Красочный многоцветный ковер отливал благородной сединой столетий ковровой патиной.

- Бобер, истинный бобер, - говорил Бурлак-Стрельцов, любовно поглаживая ковер ладонью.

Косачевский потер между двумя пальцами ворс ковра. Он был жестким и сухим. Ворс "антиков" обычно более мягок и эластичен. Бонэ называл XIX и XX века веками фальсификаций.

"Когда-то седина была верным признаком "антиков", - говорил он Косачевскому, - а теперь ковровая патина зачастую свидетельствует лишь о степени квалификации жуликов и о их знакомстве с химией".

Косачевский посмотрел на светящееся тихим восторгом лицо Бурлак-Стрельцова, который продолжал гладить ковер, и ласково сказал:

- Боюсь, что вас надули.

Бурлак-Стрельцов не понял.

- Да, я знаю, что переплатил, - самодовольно и благодушно откликнулся он. - Но я не жалею об этом. Уж больно хорош.

- Я о другом.

- Простите?..

- Ковер-то из новых.

- То есть?

- Подделка под "антик".

Бурлак-Стрельцов снисходительно улыбнулся.

- Ну что вы, господин Косачевский! Посмотрите только, какая великолепная патина! Такую патину искусственно не создашь.

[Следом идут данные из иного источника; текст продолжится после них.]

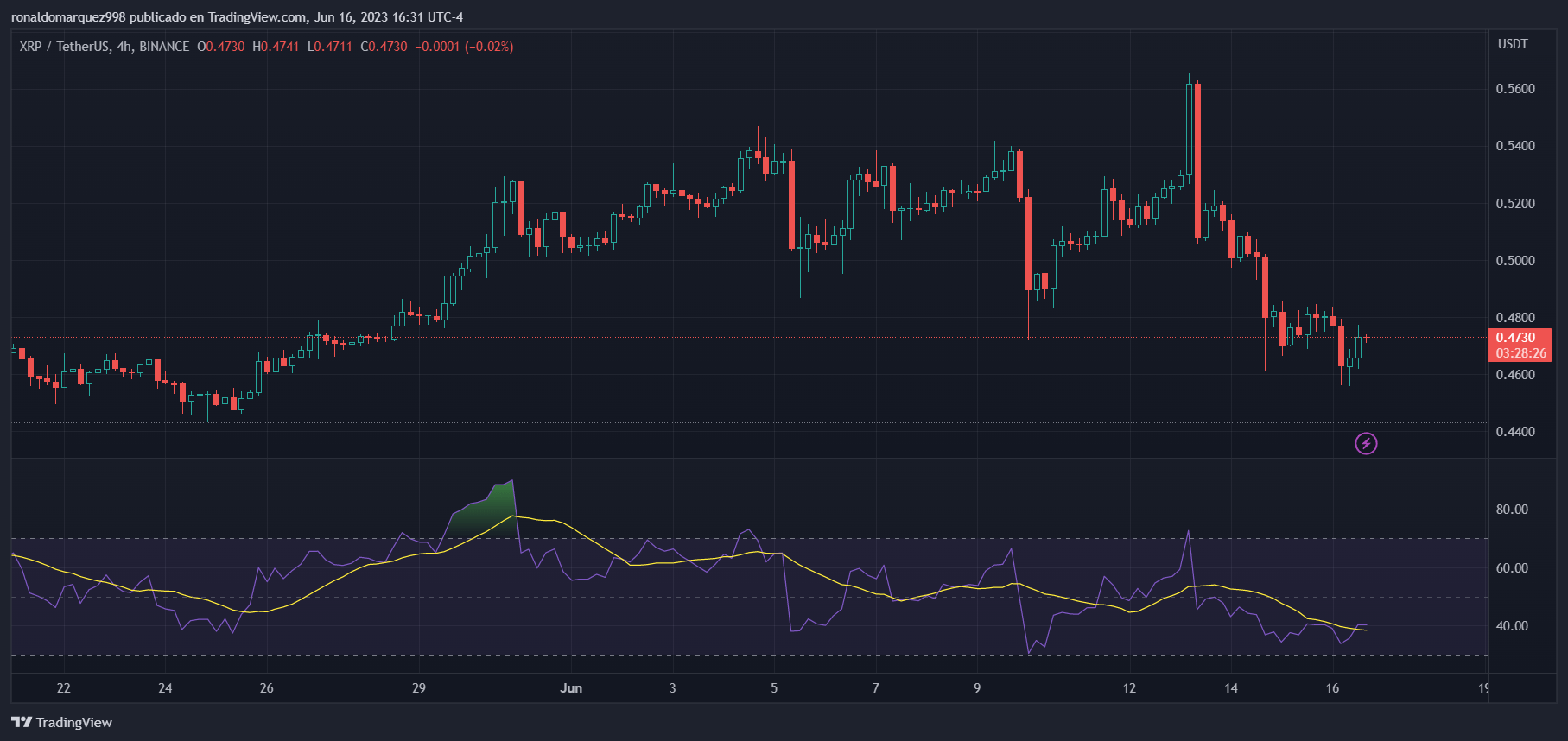Click the XRP / TetherUS symbol title

click(104, 47)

- Вы недооцениваете мастерство нынешних умельцев, - нравоучительно сказал Косачевский. - А зря. В человека надо верить. Вот, пожалуйста. - Косачевский разогнул ворс ковра. - Обратите внимание на места вязки узлов. Видите? Они значительно живее окрашены, чем ворс. О чем это свидетельствует? То-то и оно. И густота ворса неоднородная. А тут нити утка видны... Чтобы нейтрализовать действие кислоты, щелочь пораньше применять следует. А они снебрежничали, вот и сожгли кислотой.

- Вы думаете, кислота?

- Да. Скорей всего, лимонная.

К ним подошел, заинтересовавшись разговором, Белов. Осмотрел места вязки узлов, засмеялся, демонстрируя молодые, белые, как кипень, зубы.

- О чем разговор? Конечно же, кислота и, конечно же, лимонная. Какие тут сомнения? Видите, какие узелки, Иван Иванович? А сработано неплохо - первый сорт. Сколько заплатили? Десять тысяч? За такую работу не так уж дорого. Мастер работал. Но вам, Леонид Борисович, надлежит свои таланты растрачивать не в Совете милиции, а у нас в комиссии. Уж больно у вас глаза приметливы.

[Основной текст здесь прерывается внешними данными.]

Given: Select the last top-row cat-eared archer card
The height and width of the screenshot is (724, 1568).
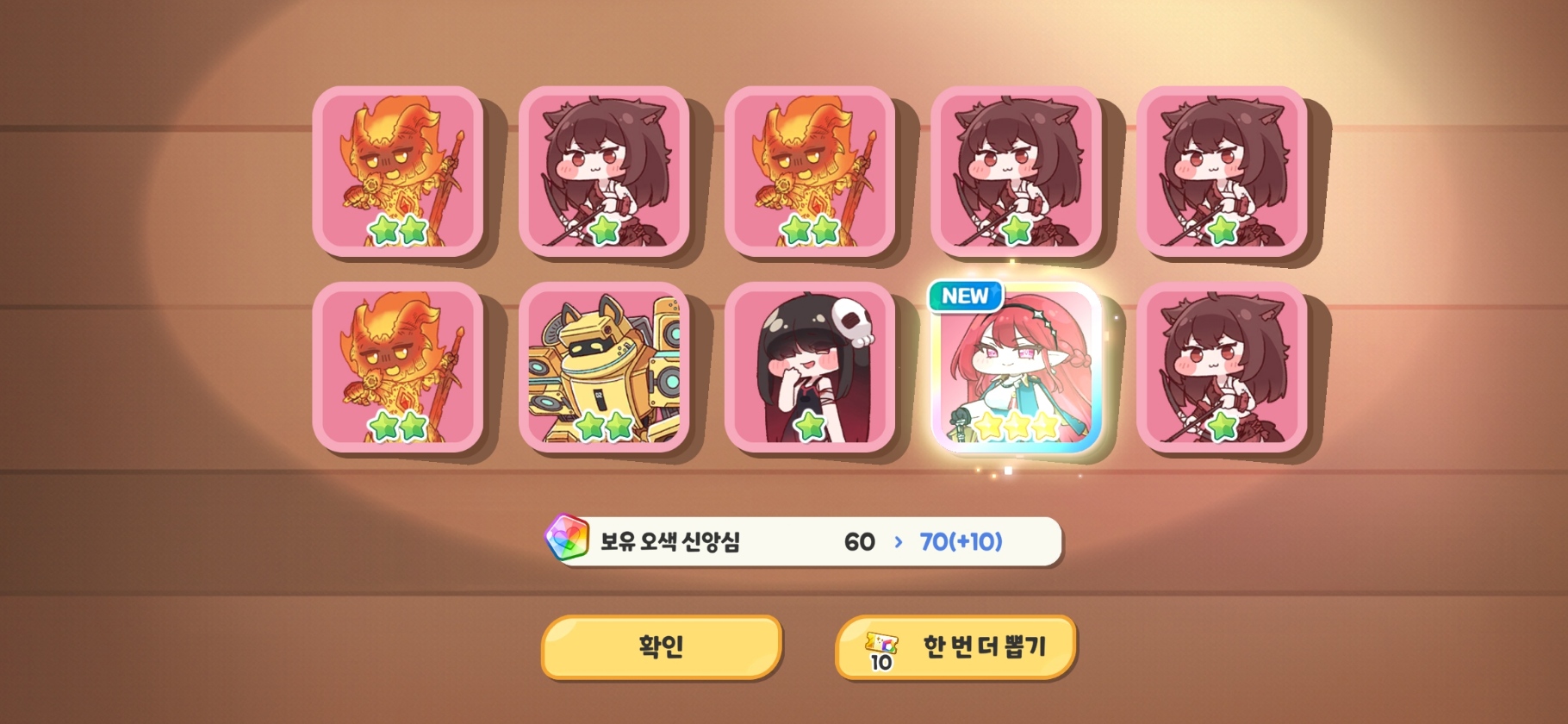Looking at the screenshot, I should pos(1222,171).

- В Совете милиции такие глаза тоже не помеха, - заверил его Косачевский.

Бурлак-Стрельцов растерянно смотрел на ковер.

- Консул производил впечатление порядочного человека...

- Такое впечатление производят все жулики, - нравоучительно заметил Косачевский. - Впрочем, консула тоже могли обмануть.

* * *

На квартиру Бонэ Косачевский позвонил поздно вечером. К аппарату подошла Варвара Михайловна. Косачевский назвал себя и попросил Бонэ.

- А разве Александр Яковлевич не с вами? - удивилась Варвара Михайловна.

- Нет.

- Как же так?

- Мы действительно должны были сегодня с ним встретиться. Осматривались собрания Бурлак-Стрельцова. Но он почему-то не явился

- Странно. Он ушел из дома в шесть утра.

В напряженном, нарочито спокойном голосе жены Бонэ ощущалась не тревога, а леденящий безысходный ужас. Косачевский попытался ее успокоить.

- Нет, я не волнуюсь. Но что с ним могло произойти? - сказала она, когда Косачевский исчерпал немногочисленные слова утешения.

Задавать вопросы, конечно, значительно легче, чем искать на них ответ.

Что могло произойти... Мало ли что могло произойти с человеком в Москве 1918 года!

Косачевский повесил трубку, дал отбой и позвонил дежурному по Уголовно-розыскной милиции. Дежурил аккуратный и исполнительный инспектор Борин, который входил в группу Косачевского по расследованию ограбления Патриаршей ризницы. Косачевский подробно описал ему внешность Бонэ.

- Через час я вам телефонирую, Леонид Борисович, - пообещал Борин.

Борин позвонил через полчаса. Произошло самое страшное: Бонэ оказался одним из 27 человек, убитых в Москве за прошедшие сутки...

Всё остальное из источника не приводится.